Fig. (4). Diagram of a multiparametric heatmap.

Fig. (4). Diagram of a multiparametric heatmap.

The phenotypic fingerprint of each imaged cell is shown from left to right in a single row across the heatmap and is characterized by the 7 parameters: total, average, and variation of DNA intensity, nuclear area, TUNEL apoptotic staining, cyclin B1 expression, and the presence of pHH3. These parameters are shown in columns along the bottom of the heatmap. Cells were clustered vertically using unsupervised K-means based on those 7 parameters and are grouped within each cluster based upon their total DNA intensity from highest to lowest. The blue to red shifts present in the heatmap represent deviations away from the mean of a control population in standard deviations (shifts to red are increases and shifts to blue decreases).

To demonstrate the effectiveness of this technique across the cell cycle representative heatmaps were generated for molecules against a number of commonly targeted proteins active in one of the four major cell cycle phases: G1, S, G2, and M (Fig. 5). Following treatment with an inhibitor of CDK4, HCT-116 cells arrested in the G1 phase of the cell cycle. This arrest was characterized by one predominant cell population having low total, average, and variation of DNA intensity and lacking the G2/M markers cyclin B1 and pHH3. These cells also contained relatively small nuclei consistent with G1 arrest and virtually no apoptotic fraction (as evidenced by a lack of a TUNEL response). The CDK4 G1-arrest phenotype contrasted with that of cells arrested in S phase by an inhibitor of CDK2. In this case the primary subpopulation of cells, while also lacking high levels of cyclin B1 or pHH3, shifted into a new cluster consisting of slightly higher levels of total DNA (consistent with an S phase arrest), but retaining low average and variation of DNA intensity. Inhibitors of CDK1 have yet another phenotype as cells arrested in the G2 phase of the cell cycle. Cells arrested by CDK1 inhibitors exhibited high levels of total DNA and a concomitant increase in nuclear area to hold their 4N DNA content. As these cells were arrested in G2 and unable to progress through mitosis they expressed high levels of the G2/M markers cyclin B1 and pHH3. At the concentration shown, these cells underwent significant apoptosis as demonstrated by their increased TUNEL staining. Finally, cells arrested through inhibition of PLK1 display a mitotic arrest phenotype. Along with the increase in total DNA intensity found in cells arrested with a compound in G2, these cells had smaller nuclei due to the condensation of nuclear material. This condensation caused a corresponding increase in the average and variation of DNA intensity. Not surprisingly the mitotic markers cyclin B1 and pHH3 were at their highest levels in cells arrested in this phase of the cell cycle.

Fig. (5). Examples arrest at each stage of the cell cycle due to inhibition of specific kinases.

Fig. (5).

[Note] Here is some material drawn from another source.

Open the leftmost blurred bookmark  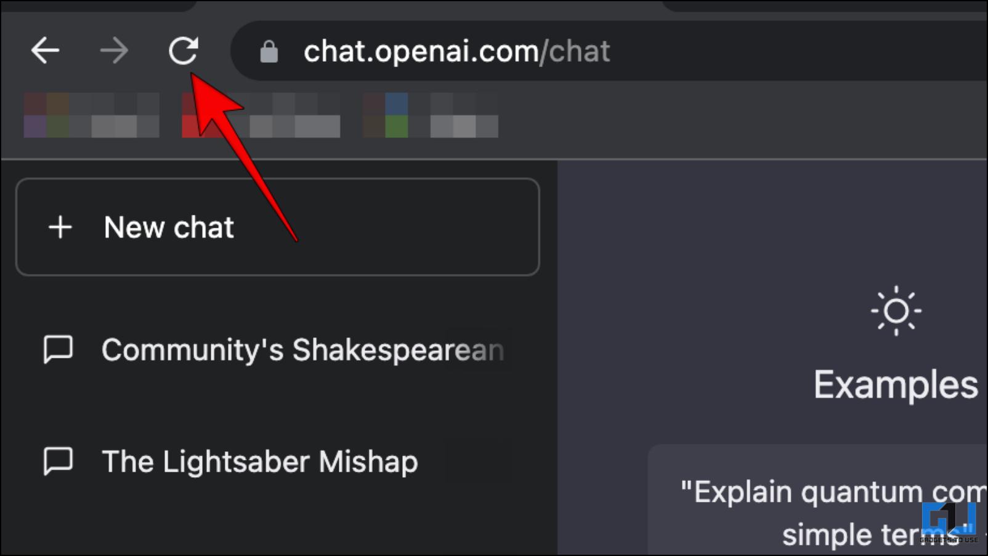tap(91, 115)
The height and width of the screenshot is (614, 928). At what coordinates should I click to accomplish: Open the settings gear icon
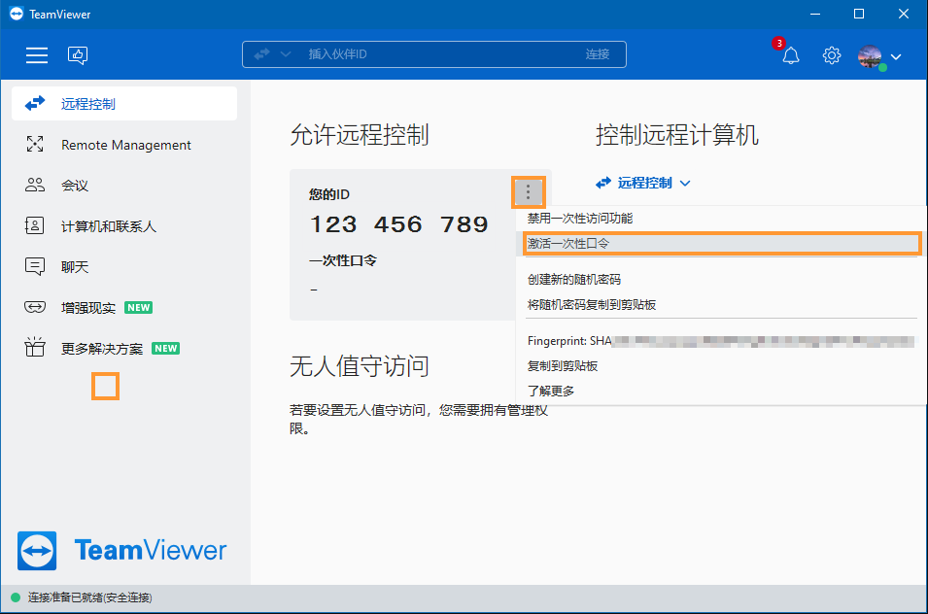831,55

Examples arrest at each stage of the cell cycle due to inhibition of specific kinases.

Inhibition of the cell cycle using kinase inhibitor fell into four main categories demonstrated by the above four compounds. CDK4 inhibition led to a G1 arrest phenotype, CDK2 inhibition led to an S phase arrest phenotype, CDK1 inhibition led to a G2 arrest phenotype, and inhibition of PLK1 demonstrates one form of mitotic arrest phenotype.

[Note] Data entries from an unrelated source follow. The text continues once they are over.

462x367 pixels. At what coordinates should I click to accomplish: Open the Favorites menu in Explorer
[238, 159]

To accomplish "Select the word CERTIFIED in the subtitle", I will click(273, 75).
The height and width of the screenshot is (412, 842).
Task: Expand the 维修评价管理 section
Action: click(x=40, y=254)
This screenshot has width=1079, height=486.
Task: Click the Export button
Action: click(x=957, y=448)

The creation of fingerprints specific to individual cell cycle inhibitors is a powerful tool to dissect cellular responses to compound libraries, and also is useful to detect the varying responses to treatment between cell lines. For example, HCT-116 and HeLa cells were both exposed to an inhibitor of CDK4/6 for 48 hours, and the subpopulations from each treatment yielded distinct fingerprints based on the gene expression patterns in each line (Fig. 6). The HCT-116 cells were arrested primarily in S phase as shown by their DNA content, nuclear area, and low cyclin B1 and pHH3 expression, while the HeLa cells remained unaffected when compared to a control population. This differential effect is due to the pRb status of each cell line and how it relates to the given inhibitor. A CDK 4/6 inhibitor arrests the cell cycle through inhibition of Rb, a pathway inactivated in HeLa cells, but intact in HCT-116 cells. This form of analysis illustrates the usefulness of heatmaps when used in conjunction with a variety of genetically dissimilar cell lines to determine a compound’s mechanism of action.

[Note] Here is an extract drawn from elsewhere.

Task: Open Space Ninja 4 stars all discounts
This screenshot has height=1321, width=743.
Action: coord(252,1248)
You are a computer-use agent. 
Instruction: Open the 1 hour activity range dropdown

Fig. (6). Genetic differences in cell lines affecting phenotypic responses are detectable using subpopulation analysis.

Fig. (6). Genetic differences in cell lines affecting phenotypic responses are detectable using subpopulation analysis.

HCT 116 and HeLa cells were both exposed to an inhibitor of CDK4/6 at a concentration of 313 nM for 48 hours. Heatmap analysis was then performed to differentiate the compound effects on each cell type. HCT 116 cells arrested with a primarily S phase phenotype with HeLa cells remained unaffected by this treatment.

DISCUSSION

Prior analysis of HCI data centered around the collection of DNA content and protein expression data at the level of the individual cell, but analysis at the level of the entire population. Although these readouts with changes in multiple parameters were useful in a screening setting due to their ease of analysis, they became less useful when dissecting a treatment’s mechanism of action. The primary issue with well-level analysis is that it frequently masks subtle changes in cellular parameters, whereas subpopulation analysis distinguishes between the subpopulations defined by these subtle but often important changes. Data shown as an aggregate response to treatment frequently do not display the effect of the treatment on an individual cell and can mask important phenotypic changes. These aggregate responses often return results similar to those found in ELISAs which are also unable to differentiate between a large effect in a small subpopulation of cells from a smaller effect in every cell in the population. The differential effects of subpopulations to treatment may be a critical factor when studying diseases where only a subset of the total population is crucial to driving the disease, with the most obvious example found in cancer biology where the majority of the cells respond to chemotherapy while a subset of cancer stem cells remain resistant [16, 17].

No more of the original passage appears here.